Это был один из самых странных драконов, которых когда-либо видел Роуэн. Во-первых, на его теле не было чешуи, вместо нее были глаза. Все его тело было заполнено бесчисленными триллионами глаз, что придавало ему устрашающий вид, от которого у любого, кто его видел, пробегали мурашки, тем более, что его холодные глаза были особенно активны и смотрели в бесчисленном количестве направлений одновременно.
Один из мужчин потянулся к огню, который, как заметил Роуэн, имел форму горящей фиолетовой сферы, словно сжавшейся звезды. Мужчина схватил одну из ног дракона и потянул, оторвав конечность с тошнотворным хлюпаньем и вызвав у дракона крик боли. Роуэн понял, что, несмотря на то, что у дракона, похоже, отсутствовало сердце и все внутренние органы, а насквозь его пронзило огромное бревно, дракон все еще жив.
Мужчина поднес конечность к лицу, и Роуэн увидел нечто неожиданное, что он, как ни странно, пропустил.

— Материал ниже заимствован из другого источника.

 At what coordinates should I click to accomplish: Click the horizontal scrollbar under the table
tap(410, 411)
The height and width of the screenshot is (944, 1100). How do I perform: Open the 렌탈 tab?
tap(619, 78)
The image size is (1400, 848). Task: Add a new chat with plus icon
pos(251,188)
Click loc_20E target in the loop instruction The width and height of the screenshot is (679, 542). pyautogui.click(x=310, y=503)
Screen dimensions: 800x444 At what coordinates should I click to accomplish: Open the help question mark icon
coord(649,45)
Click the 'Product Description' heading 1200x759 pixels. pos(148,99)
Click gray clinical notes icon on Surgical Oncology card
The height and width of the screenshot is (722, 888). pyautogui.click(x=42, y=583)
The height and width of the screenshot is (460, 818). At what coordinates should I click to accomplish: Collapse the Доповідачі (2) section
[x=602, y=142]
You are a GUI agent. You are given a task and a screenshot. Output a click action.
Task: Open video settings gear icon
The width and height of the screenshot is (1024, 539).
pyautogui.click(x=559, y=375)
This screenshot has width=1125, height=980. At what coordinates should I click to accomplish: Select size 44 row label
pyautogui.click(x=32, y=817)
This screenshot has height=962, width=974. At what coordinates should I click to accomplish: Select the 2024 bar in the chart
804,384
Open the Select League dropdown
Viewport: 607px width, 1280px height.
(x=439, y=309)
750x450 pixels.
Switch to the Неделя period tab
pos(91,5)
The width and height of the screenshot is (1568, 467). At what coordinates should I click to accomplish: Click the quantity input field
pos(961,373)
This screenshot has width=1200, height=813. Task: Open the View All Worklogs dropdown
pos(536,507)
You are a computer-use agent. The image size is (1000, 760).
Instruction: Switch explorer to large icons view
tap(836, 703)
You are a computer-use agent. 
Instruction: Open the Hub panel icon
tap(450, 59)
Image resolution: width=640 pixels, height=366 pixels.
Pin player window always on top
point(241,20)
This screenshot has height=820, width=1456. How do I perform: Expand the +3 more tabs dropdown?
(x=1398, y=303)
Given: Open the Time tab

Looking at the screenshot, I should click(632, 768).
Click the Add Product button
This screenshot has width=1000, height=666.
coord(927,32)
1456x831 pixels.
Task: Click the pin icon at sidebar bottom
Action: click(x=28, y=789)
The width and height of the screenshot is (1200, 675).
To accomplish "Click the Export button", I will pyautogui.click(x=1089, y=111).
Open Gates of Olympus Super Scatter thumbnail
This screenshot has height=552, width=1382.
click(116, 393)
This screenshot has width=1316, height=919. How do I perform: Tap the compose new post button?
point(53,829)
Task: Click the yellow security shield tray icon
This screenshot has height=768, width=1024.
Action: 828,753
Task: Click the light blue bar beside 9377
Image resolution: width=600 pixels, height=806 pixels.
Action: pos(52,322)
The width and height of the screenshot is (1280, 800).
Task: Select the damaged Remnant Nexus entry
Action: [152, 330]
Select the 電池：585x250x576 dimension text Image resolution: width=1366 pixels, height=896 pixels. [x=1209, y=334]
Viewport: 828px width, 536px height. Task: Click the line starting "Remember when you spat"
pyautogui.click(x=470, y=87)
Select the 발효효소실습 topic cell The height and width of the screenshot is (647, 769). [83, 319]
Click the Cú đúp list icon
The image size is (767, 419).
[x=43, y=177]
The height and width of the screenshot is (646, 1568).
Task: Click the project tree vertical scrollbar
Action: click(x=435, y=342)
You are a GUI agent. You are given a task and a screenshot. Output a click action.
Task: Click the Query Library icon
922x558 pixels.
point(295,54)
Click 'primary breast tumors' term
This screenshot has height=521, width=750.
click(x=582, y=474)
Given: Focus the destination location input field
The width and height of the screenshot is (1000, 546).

Лица всех мужчин были пустыми, словно они были манекенами.
Безликий человек поднес конечность дракона к своему лицу, и она поглотилась им, словно камень, брошенный в пруд, а на безликом лице человека родилась тысяча глаз.
Двое других безликих мужчин погрузили руки в пламя и начали вырывать конечности из тела дракона и поглощать их своими телами, пока от дракона не остался только череп с одним глазом.
Черты лиц троих мужчин изменились: у одного из них было тысяча глаз на лице, у другого — только один, а у последнего — шесть.
Тысячеглазый человек поднял череп дракона, у которого был только один глаз, и провозгласил голосом, сухим, как песок пустыни:
«Здесь покоится первый из Первозданных Зверей, Дракон-Факел, твоя гордыня дала нам зрение».